Auckland city limits need to grow, draft city plan says
Auckland city limits need to grow, draft city plan says
By Pattrick Smellie
March 23 (BusinessDesk) – Auckland will need at least 330,000 new dwellings and another 780 hectares of industrial and commercial land over the next 30 years, meaning it will need to expand its city limits even if it pursues a denser population within its existing boundaries.
That’s a key finding of the Auckland Plan discussion document, published by Auckland mayor Len Brown to coincide with today’s day-long “Auckland Unleashed” strategic planning symposium.
“Auckland may need to transition itself to a new way of doing things and think of alternative growth options as it heads towards creating a quality compact city,” says the document, which appears to favour a continued intensification of the Auckland urban population, but with greater emphasis on provision of urban facilities and higher quality urban and housing design rules.
“One of these transitional options may be to allow for some future lands at the edge of the existing urban areas to be developed from scratch” and some consideration of more intensive development of coastal areas, because of their popularity as places to live.
The plan suggests there are three key areas of opportunity to concentrate on developing Auckland, which coincide also with areas where the city limits might be allowed to expand.

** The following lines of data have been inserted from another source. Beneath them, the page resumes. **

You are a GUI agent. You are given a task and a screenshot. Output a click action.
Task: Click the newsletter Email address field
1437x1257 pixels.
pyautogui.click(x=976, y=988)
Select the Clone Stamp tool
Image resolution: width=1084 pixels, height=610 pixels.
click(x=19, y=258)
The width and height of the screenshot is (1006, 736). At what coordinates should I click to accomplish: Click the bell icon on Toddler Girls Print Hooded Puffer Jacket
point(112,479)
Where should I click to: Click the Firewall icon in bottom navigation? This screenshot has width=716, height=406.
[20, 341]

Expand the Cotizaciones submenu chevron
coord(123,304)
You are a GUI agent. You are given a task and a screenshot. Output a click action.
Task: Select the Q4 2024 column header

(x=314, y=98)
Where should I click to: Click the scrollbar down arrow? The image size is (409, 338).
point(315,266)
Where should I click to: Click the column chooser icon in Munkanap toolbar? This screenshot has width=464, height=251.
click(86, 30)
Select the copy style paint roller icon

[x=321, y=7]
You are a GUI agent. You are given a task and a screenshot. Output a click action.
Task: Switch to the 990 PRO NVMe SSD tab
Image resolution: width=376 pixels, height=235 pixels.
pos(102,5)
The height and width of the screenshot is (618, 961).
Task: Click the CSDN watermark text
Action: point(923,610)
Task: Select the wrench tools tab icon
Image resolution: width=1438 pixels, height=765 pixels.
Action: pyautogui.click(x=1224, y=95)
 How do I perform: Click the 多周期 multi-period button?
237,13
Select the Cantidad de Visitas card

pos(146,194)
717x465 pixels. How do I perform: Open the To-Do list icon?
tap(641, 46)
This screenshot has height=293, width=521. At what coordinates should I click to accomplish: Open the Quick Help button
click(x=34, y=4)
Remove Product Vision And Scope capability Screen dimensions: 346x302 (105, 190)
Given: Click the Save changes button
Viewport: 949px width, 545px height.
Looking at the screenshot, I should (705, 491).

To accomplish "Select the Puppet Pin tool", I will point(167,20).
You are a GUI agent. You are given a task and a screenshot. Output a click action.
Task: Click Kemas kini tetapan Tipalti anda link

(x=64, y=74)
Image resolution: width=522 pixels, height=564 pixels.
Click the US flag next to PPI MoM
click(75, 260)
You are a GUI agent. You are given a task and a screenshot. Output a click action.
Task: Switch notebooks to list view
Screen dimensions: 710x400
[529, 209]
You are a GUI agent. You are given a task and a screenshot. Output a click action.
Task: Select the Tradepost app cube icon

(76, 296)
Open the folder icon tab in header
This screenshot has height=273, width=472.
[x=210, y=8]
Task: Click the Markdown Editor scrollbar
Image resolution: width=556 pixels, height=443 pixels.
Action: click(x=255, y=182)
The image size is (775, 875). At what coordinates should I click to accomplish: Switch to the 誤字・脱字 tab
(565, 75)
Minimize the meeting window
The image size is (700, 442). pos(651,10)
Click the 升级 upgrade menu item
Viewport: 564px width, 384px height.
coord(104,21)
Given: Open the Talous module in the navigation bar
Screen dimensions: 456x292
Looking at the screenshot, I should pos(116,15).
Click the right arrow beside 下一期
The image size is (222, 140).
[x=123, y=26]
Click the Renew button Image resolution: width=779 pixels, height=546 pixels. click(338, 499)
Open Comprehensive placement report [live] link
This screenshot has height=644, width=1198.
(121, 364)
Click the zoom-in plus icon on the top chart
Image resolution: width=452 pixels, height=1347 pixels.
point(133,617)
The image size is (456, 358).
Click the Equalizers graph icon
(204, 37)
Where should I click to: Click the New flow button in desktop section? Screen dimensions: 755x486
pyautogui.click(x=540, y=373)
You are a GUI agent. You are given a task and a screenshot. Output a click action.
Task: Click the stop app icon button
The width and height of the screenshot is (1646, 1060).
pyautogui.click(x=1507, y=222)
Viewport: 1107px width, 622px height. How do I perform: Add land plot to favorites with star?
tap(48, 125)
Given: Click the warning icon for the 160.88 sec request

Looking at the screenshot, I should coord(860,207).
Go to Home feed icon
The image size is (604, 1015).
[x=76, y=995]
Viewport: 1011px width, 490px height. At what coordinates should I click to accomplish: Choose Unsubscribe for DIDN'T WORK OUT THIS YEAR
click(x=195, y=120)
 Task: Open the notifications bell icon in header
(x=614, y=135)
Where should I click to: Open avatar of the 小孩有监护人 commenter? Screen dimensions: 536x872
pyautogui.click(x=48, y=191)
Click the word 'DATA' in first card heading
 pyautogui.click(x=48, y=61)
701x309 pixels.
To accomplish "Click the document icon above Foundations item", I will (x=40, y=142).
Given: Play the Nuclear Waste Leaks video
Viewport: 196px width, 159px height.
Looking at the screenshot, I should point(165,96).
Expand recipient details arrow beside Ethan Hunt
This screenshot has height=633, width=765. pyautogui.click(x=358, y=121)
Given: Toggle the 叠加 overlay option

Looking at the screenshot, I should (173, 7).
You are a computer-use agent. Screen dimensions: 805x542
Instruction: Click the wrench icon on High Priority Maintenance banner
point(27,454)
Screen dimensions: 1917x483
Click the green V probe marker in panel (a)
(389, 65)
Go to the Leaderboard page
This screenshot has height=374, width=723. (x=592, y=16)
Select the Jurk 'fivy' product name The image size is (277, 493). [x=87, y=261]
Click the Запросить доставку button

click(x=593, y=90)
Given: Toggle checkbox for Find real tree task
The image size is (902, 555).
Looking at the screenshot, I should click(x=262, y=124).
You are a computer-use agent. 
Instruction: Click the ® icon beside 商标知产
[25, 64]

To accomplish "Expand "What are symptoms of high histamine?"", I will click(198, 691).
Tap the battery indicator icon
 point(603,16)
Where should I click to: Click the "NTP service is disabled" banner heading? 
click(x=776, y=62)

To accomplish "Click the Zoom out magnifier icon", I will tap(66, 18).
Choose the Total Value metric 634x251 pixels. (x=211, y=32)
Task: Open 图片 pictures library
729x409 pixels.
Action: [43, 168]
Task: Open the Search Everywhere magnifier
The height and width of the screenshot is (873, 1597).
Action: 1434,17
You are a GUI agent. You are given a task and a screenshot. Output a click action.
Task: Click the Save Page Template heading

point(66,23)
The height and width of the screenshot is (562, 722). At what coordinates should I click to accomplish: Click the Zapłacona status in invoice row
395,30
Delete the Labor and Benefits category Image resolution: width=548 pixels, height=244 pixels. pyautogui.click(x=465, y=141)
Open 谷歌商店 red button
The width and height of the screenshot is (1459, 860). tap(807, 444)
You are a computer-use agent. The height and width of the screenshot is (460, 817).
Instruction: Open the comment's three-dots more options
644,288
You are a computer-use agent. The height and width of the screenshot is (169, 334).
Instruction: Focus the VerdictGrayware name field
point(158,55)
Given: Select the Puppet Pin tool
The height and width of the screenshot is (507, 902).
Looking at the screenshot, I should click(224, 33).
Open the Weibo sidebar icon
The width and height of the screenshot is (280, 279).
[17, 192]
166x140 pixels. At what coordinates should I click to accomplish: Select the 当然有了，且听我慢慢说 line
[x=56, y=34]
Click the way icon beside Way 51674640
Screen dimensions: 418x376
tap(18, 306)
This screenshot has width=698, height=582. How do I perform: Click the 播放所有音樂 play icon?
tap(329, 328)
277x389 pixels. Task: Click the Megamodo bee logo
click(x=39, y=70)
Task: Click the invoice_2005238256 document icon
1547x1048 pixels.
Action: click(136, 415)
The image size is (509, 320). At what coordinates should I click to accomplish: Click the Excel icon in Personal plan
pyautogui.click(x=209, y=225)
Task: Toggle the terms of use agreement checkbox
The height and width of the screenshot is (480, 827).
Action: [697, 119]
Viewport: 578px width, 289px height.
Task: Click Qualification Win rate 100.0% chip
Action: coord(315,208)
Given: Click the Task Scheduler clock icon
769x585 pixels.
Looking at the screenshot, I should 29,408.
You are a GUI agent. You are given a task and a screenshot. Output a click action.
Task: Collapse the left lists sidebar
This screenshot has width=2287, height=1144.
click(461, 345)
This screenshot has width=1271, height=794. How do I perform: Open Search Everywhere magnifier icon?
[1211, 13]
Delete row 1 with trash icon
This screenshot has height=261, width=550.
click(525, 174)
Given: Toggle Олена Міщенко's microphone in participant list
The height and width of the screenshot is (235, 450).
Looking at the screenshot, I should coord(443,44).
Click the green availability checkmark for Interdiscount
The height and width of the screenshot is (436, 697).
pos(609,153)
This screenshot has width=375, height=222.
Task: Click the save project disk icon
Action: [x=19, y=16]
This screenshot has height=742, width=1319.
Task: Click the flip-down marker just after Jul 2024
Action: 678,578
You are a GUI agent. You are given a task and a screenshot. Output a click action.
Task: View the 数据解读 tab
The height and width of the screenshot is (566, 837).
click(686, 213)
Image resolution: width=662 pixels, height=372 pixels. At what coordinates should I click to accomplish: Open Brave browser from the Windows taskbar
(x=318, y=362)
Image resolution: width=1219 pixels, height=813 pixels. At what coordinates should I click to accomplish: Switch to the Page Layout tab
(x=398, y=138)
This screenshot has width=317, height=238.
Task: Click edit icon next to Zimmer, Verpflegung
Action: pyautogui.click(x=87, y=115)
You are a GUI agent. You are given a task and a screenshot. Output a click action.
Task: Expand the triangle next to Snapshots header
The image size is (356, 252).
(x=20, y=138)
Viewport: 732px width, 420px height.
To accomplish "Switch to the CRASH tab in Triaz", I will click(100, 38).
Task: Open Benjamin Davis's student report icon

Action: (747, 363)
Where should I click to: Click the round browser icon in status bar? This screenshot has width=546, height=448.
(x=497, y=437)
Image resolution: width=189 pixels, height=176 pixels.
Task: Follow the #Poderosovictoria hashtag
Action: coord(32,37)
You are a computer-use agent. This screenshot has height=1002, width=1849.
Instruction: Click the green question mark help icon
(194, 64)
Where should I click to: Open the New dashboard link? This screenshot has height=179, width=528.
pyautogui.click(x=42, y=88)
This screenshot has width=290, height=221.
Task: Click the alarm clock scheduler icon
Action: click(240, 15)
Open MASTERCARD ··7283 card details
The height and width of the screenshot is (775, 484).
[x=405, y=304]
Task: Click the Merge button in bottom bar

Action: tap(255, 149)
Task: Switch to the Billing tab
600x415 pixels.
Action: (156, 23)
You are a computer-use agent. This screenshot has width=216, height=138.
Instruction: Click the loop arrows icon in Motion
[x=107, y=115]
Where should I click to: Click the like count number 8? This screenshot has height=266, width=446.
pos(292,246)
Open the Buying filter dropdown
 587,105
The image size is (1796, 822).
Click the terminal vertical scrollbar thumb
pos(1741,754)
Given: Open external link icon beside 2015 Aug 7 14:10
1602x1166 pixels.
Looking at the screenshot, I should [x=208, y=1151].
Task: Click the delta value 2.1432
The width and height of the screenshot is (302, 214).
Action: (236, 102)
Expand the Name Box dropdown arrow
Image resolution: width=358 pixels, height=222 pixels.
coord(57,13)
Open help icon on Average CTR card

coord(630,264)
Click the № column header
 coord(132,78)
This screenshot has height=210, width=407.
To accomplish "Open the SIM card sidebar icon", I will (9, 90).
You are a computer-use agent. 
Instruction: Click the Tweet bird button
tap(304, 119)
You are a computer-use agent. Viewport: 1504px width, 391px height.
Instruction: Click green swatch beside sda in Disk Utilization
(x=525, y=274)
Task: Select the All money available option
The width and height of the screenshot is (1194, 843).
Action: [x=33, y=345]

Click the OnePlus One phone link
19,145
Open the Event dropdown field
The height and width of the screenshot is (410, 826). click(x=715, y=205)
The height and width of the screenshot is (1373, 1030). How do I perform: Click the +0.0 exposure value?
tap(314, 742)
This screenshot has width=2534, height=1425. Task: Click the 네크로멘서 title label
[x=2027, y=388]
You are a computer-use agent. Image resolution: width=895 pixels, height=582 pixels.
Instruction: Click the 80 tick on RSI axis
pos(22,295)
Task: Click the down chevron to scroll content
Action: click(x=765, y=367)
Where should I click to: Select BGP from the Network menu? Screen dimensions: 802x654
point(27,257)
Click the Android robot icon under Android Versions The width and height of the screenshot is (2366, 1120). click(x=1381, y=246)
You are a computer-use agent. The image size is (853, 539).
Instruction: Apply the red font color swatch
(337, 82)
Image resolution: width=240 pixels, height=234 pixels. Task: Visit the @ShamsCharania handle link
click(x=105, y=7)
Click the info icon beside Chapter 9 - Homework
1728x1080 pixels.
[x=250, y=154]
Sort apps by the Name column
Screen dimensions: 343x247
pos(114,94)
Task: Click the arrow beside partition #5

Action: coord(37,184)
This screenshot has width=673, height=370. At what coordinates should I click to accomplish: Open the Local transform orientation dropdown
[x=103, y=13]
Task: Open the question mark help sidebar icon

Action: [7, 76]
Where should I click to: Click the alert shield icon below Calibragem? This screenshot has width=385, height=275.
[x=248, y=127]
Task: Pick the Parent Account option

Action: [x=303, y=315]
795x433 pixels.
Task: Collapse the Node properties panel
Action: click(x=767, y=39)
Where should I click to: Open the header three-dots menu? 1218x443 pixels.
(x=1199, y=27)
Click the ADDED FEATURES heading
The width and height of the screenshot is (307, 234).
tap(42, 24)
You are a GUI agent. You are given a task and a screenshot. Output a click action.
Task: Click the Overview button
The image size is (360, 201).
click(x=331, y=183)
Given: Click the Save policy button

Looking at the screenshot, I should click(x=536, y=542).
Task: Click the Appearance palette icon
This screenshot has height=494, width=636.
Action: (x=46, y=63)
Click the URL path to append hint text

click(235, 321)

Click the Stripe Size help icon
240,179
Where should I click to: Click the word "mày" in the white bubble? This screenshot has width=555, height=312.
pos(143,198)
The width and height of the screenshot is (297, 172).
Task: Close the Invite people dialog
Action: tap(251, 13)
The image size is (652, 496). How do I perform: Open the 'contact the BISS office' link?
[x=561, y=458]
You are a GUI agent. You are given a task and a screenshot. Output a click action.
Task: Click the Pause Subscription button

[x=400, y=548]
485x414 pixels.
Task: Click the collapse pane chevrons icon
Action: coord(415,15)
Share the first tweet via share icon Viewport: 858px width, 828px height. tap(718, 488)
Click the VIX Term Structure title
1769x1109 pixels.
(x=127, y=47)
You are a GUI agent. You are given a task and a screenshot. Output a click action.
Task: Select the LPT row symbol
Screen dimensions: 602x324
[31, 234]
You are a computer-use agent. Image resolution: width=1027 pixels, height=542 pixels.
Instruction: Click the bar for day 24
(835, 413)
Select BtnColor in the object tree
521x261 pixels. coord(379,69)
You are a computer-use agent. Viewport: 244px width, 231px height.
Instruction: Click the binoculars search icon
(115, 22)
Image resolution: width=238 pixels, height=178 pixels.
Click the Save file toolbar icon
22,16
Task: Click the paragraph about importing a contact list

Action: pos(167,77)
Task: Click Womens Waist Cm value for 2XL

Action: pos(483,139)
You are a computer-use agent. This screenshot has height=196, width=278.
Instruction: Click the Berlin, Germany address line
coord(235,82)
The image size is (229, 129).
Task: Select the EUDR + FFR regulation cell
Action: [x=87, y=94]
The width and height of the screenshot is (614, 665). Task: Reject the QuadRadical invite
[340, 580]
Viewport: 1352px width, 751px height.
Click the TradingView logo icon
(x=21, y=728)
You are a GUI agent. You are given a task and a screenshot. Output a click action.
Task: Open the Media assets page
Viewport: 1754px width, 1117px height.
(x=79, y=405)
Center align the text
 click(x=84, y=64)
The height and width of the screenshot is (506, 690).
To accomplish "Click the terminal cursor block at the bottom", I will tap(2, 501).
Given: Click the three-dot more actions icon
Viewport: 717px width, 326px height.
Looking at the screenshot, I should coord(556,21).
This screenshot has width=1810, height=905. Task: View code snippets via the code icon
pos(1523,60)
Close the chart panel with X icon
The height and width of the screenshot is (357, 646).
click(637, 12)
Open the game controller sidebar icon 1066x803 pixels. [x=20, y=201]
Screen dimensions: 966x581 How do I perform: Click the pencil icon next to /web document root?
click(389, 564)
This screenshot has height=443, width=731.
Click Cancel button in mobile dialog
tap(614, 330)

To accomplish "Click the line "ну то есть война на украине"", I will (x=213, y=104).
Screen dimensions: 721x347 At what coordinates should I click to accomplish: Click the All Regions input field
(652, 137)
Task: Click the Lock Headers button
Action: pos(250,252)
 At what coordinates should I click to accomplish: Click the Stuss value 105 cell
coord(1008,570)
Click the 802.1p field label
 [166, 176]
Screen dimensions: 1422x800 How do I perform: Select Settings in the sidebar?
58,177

The document does not propose abandoning metropolitan urban limits altogether, as some government Ministers have appeared to propose.
Urban limits are seen to have pushed up urban land prices, making inner city living less affordable without achieving intensification goals.
The three key opportunity areas are identified in the north-west of the city, based roughly on the old Waitakere City boundaries, an “international city centre” opportunity based on the current Auckland central business district, and a southern opportunity area to the west of the main highway south, and around the international airport.
On top of this, the Plan proposes four areas of possible growth beyond the current Metropolitan Urban Limits (MUL) in South Auckland – one around the Takanini/Flat Bush area, and others spreading south and west along the southern coast of the Manukau Harbour, close to Papakura.
And for communities inside the existing MUL, the Plan proposes re-categorising as many as 74 currently identifiable population centres across the isthmus under categories including: emergent, market attractive, regeneration, rural village, satellite, and urban village.
It also strongly pushes greater investment in public transport, and suggests the city’s old tram routes – all built to avoid hills while serving major parts of the city – could be exploited again in planning new forms of public transport.